Do Rental Property Losses Come off of Your Taxable Income?

By: Stephanie Faris | Reviewed by: Alicia Bodine, Certified Ramsey Solutions Master Financial Coach | Updated May 03, 2019

If you lost money on one or more of your rental properties this year, you aren’t alone. In fact, the IRS says that more than half of all Schedule E forms relating to rental income show a loss. You will report your property losses, along with your rental income, on Form 1040 Schedule E, then transfer the information to Line 17 Form 1040 Schedule 1. You’ll only be able to claim rental property losses against other passive income, like rental property income.

Tip

Rental property losses are considered passive losses, which means they can only be deducted from passive income. If you don’t have enough in rental income for the tax year to offset your losses, you should be able to carry the excess over to a future year.

Rental Income on Taxes

Those who rent property are responsible each year for reporting income earned during the tax year. Whether it’s a vacation rental or house you rent on a yearly lease, you’ll have to claim all the income you make on your rental properties, including:

  • Rent payments
  • Advance rent payments
  • Lease cancellation fees
  • Tenant-paid expenses

One source of income you don’t have to report is the security deposit you require at move-in. As long as you return it when your tenants move out, it’s considered a deposit, not income. Depending on state law, though, you may be required to put the money in an interest-bearing account and possibly even notify tenants of the financial institution where that account is located.

Rental Property Income on Taxes

Each year that you own one or more rental properties, you’ll claim the income you made from those properties on your taxes. You’ll do this on Schedule E, Part 1. On Line 3, you’ll be asked to list the rent payments you received in the column that correlates to the rental property you’ve listed in the numbered columns above.

You’re only given space to list three rental properties, and you’ll have to list the location and property type of each one. If you own more than three, you simply use as many Schedule E forms as necessary to include them all, then include all Schedule E forms with your tax return. On the additional Schedule E forms, you’ll only need to complete Lines 23a to 26, then combine them with your totals from the first Schedule E to get your full rental income for the year.

Rental Property Losses on Taxes

Since you’re claiming rental income, it stands to reason you can also claim your losses to offset your tax burden, as you would with any business. Your income will go on Line 17 of 1040 Schedule 1, which pulls over the calculations you made on Schedule E. All of your expenses relating to your rental properties will go on Schedule E, which breaks out your losses by category.

Once you’ve totaled your income for Line 17 1040 on Line 3 and your expenses on Line 20, you’ll subtract Line 20 from Line 3. If the result is that you operated at a loss for the tax year, you’ll need to carry the amount over to a future year using Form 8582.

Offsetting Rental Income

One thing you’ll need to know if you have more losses than income during the tax year is that you can’t claim rental losses against non-rental income.
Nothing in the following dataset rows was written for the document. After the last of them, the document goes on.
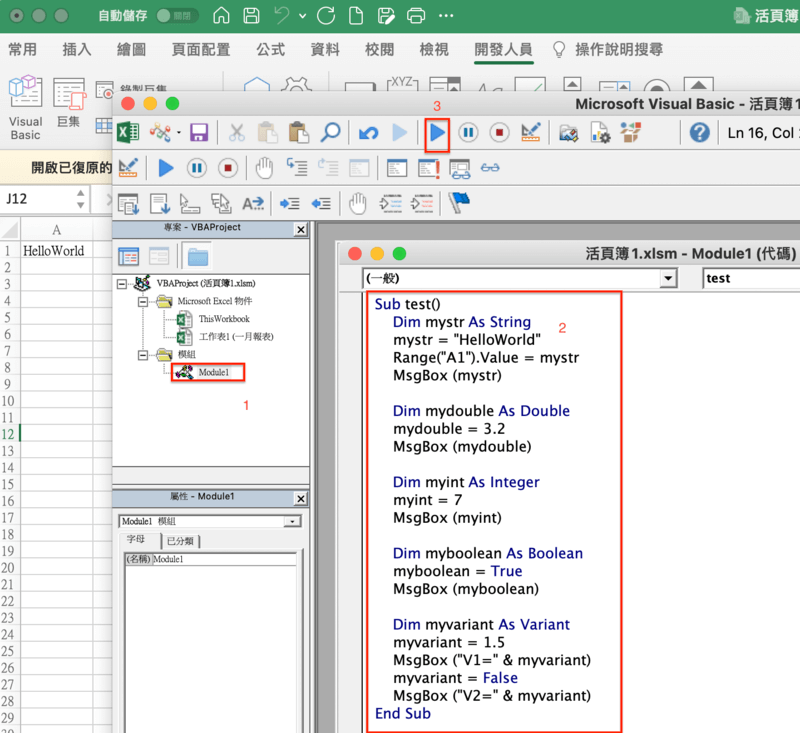
Task: Switch to Excel via View Microsoft Excel icon
Action: tap(127, 133)
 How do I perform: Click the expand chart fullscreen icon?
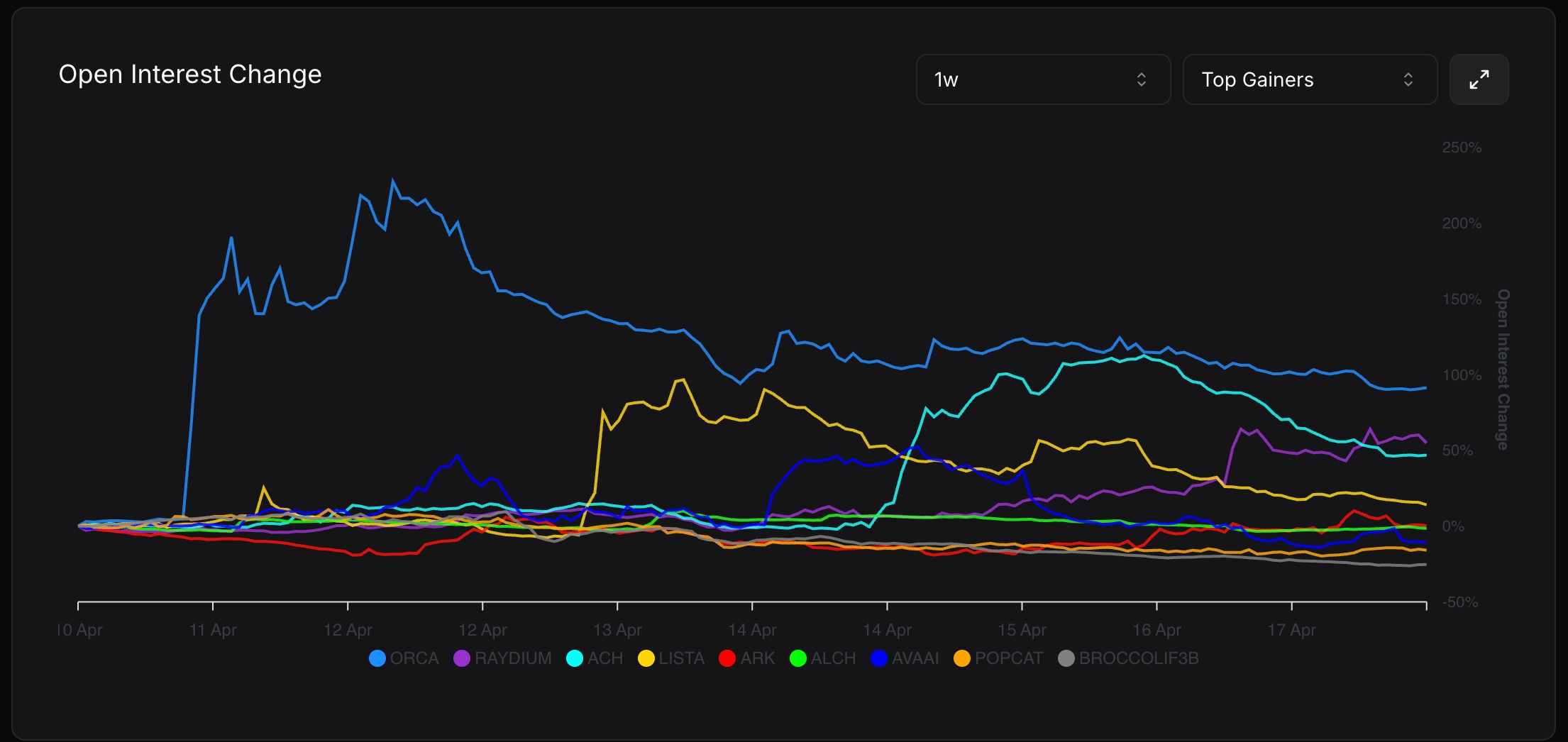pyautogui.click(x=1479, y=79)
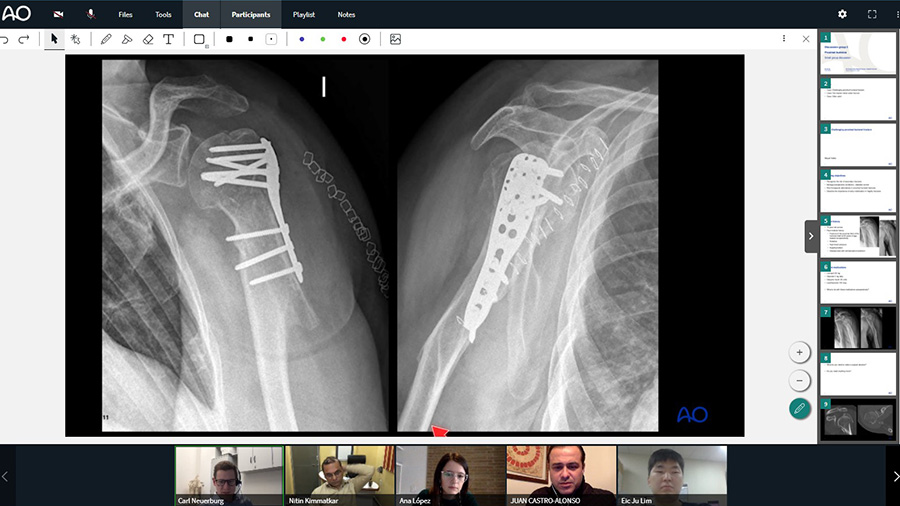Collapse the slide thumbnails panel
Image resolution: width=900 pixels, height=506 pixels.
[811, 236]
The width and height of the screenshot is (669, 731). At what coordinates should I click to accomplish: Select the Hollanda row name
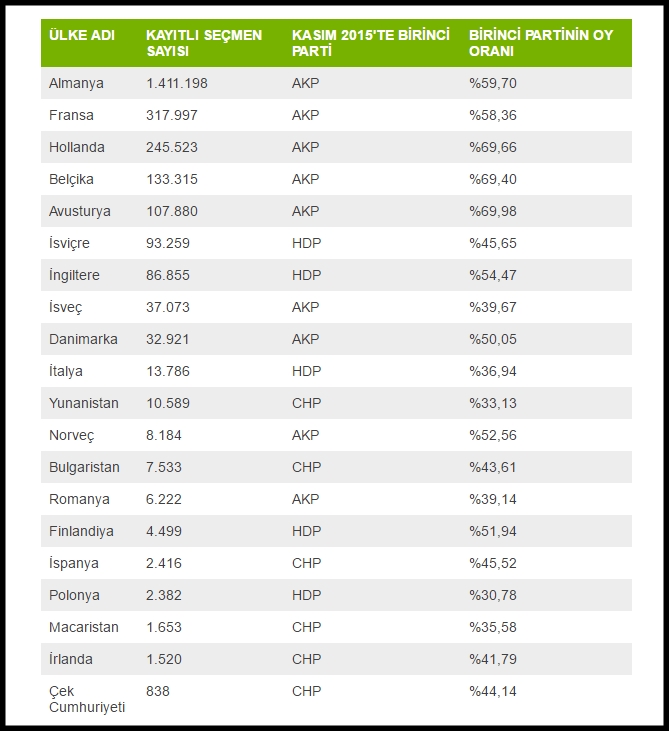77,147
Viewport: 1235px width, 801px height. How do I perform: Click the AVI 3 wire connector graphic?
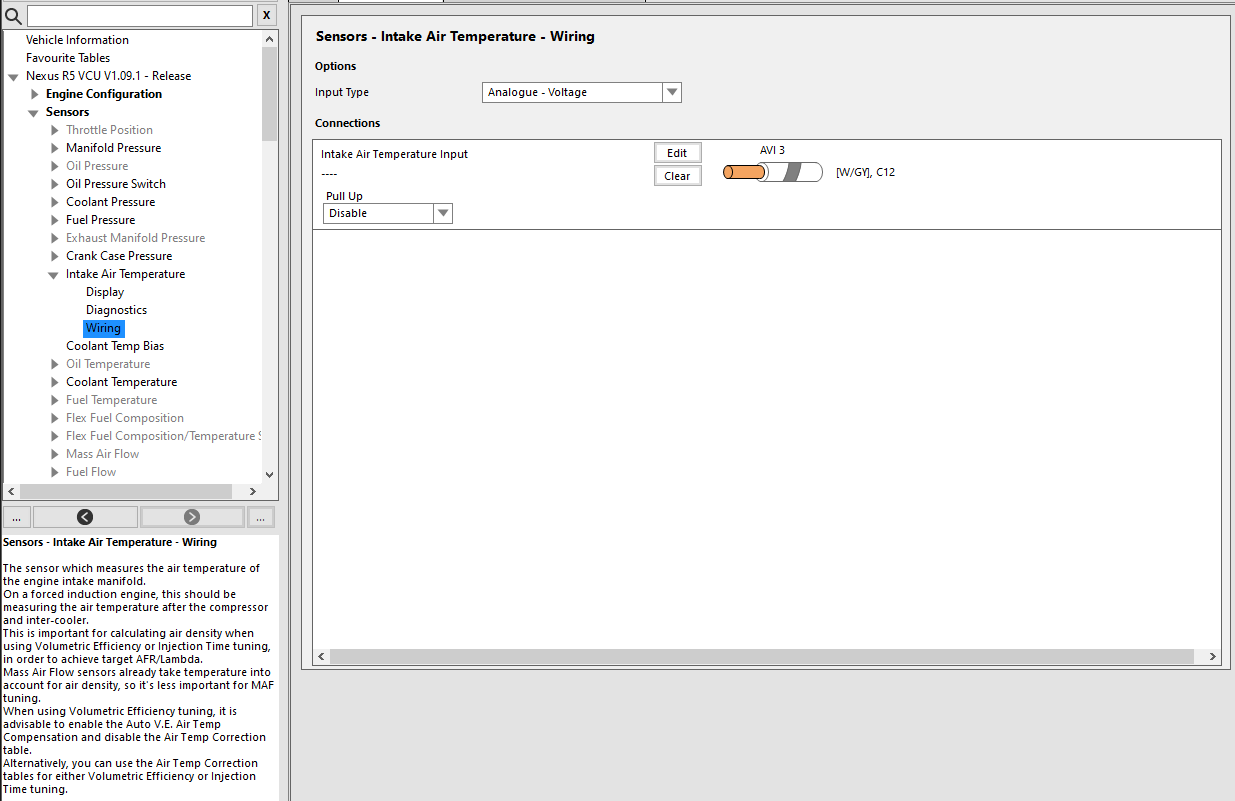click(x=772, y=172)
Rental income and losses are considered “passive.” Whereas active income comes from working a minimum number of hours at a job each year, passive income, and therefore losses, come to you without your having to “materially participate” in making it happen.

The good news is that you won’t lose those extra deductions. If you had $50,000 in rental income losses this year but made only $25,000, for instance, you can hold that excess over until a future year, when your income increases. The losses you can’t use are “suspended losses,” which means you can’t claim them until you have sufficient income to claim them against or you sell the property.

Passive Loss Rule Exceptions

For some real estate professionals, rental property counts as active income since they actively participate in the business of managing their properties. A landlord who handles rentals by profession, for example, might qualify for this exception. To meet this qualification, though, either you or your spouse has to participate in real property business-related activities for more than half of your total working hours during the tax year.

If you own more than one property, though, things get a little more complicated. Under IRS requirements, you must materially participate in each rental property every year. As an alternative, you can file an election with the IRS to let you treat all of your rental properties as one for the purposes of measuring your active participation.

Even if you aren’t a real estate professional, though, you still may qualify for an exception. Those who make $100,000 or less may be able to use the $25,000 annual rental loss allowance, which allows you to take that amount in losses each year. That allowance begins to phase out once your adjusted gross income exceeds $100,000, going away completely when your income tops $150,000.

Property Sale Losses and Gains

Eventually, the day will come when you sell your rental property. When that happens, hopefully, you’ll earn money on the sale. Those earnings will be taxable as capital gains, which is a good thing because capital gains are taxed at a lower rate than ordinary income.

Losses, on the other hand, serve as deductions. Unlike rental losses, this type of deduction can be claimed against your ordinary income. This type of deduction is only available on rental property you own and sell, not your primary residence. You can convert your primary residence to a rental property, but the IRS won’t let you do that if you convert it just before you sell.

Deducting Property Sale Losses

To get started deducting the loss from your rental property sale, you first need to calculate its tax basis. To do this, jot down your original purchase amount. If you’ve renovated it or added to it without previously deducting that cost on your taxes, add those expenses to your purchase amount. This is your tax basis.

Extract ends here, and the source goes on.